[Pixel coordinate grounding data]

+++

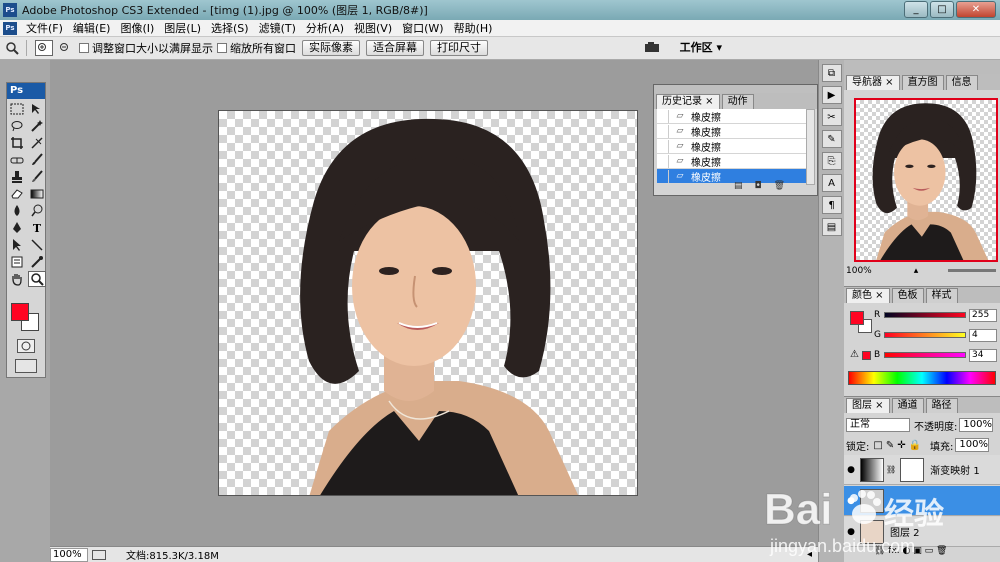  Describe the element at coordinates (17, 109) in the screenshot. I see `marquee-tool-icon` at that location.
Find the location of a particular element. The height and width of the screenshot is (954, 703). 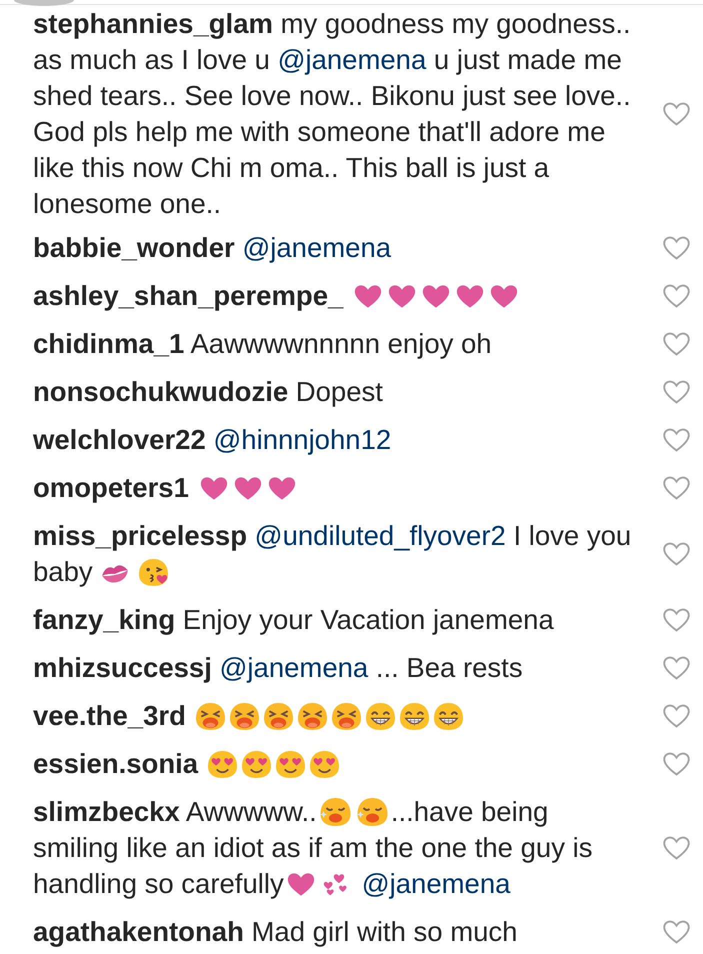

username-link: chidinma_1 is located at coordinates (108, 344).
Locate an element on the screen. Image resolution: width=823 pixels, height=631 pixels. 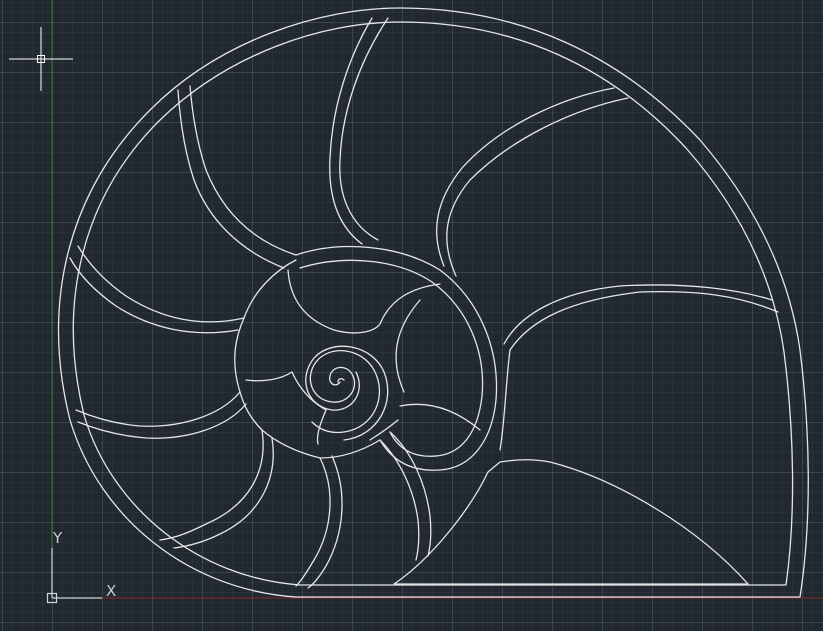
ucs-axis-icon is located at coordinates (74, 576).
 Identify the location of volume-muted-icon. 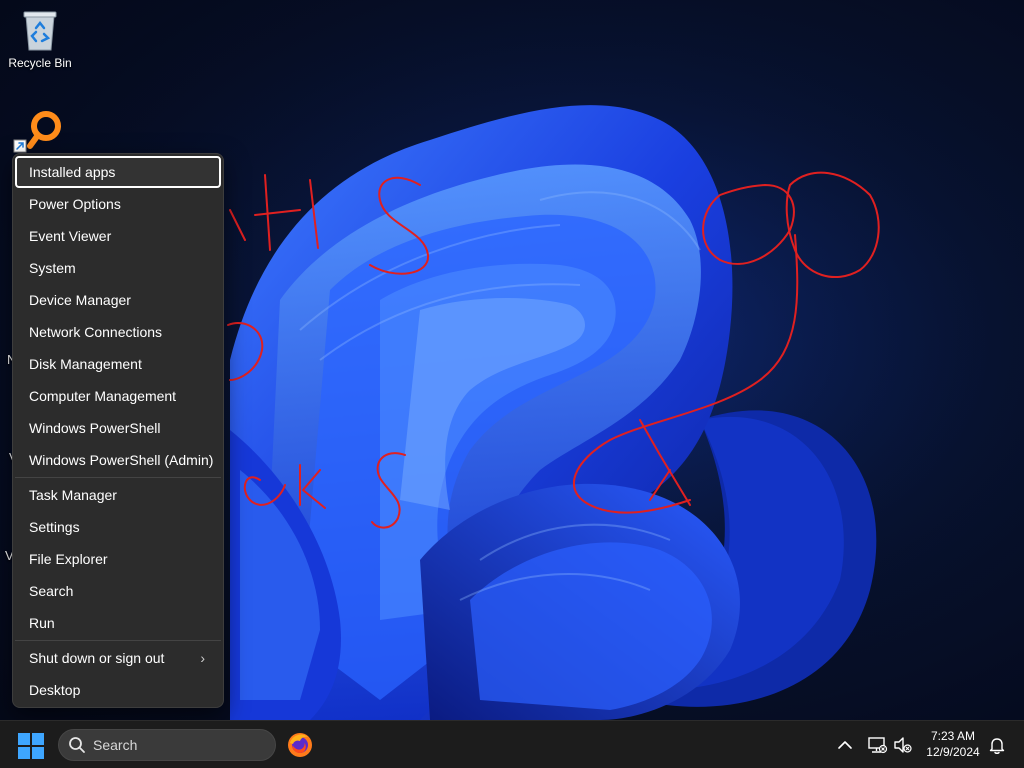
(903, 745).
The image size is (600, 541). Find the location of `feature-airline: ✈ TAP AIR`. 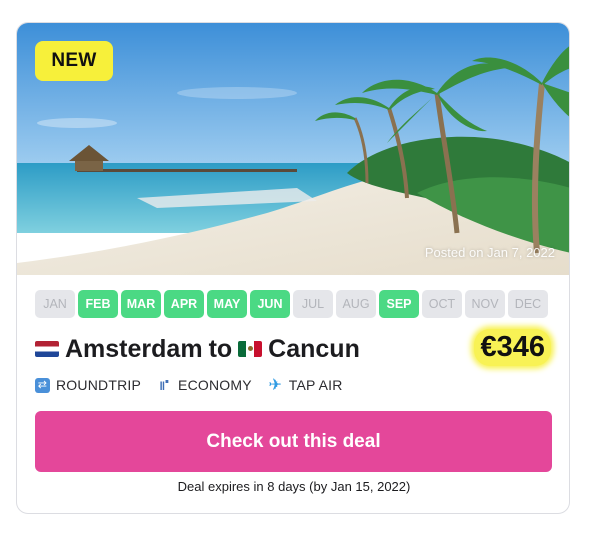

+++

Copy out every one of the records above word for word, leaving out the pictures.

  Describe the element at coordinates (17, 109) in the screenshot. I see `marquee-tool-icon` at that location.
Find the location of a particular element. The height and width of the screenshot is (954, 703). 

username-link: chidinma_1 is located at coordinates (108, 344).
Locate an element on the screen. Image resolution: width=823 pixels, height=631 pixels. 
ucs-axis-icon is located at coordinates (74, 576).
 Identify the location of volume-muted-icon. 
(903, 745).
The image size is (600, 541). Find the location of `feature-airline: ✈ TAP AIR`. 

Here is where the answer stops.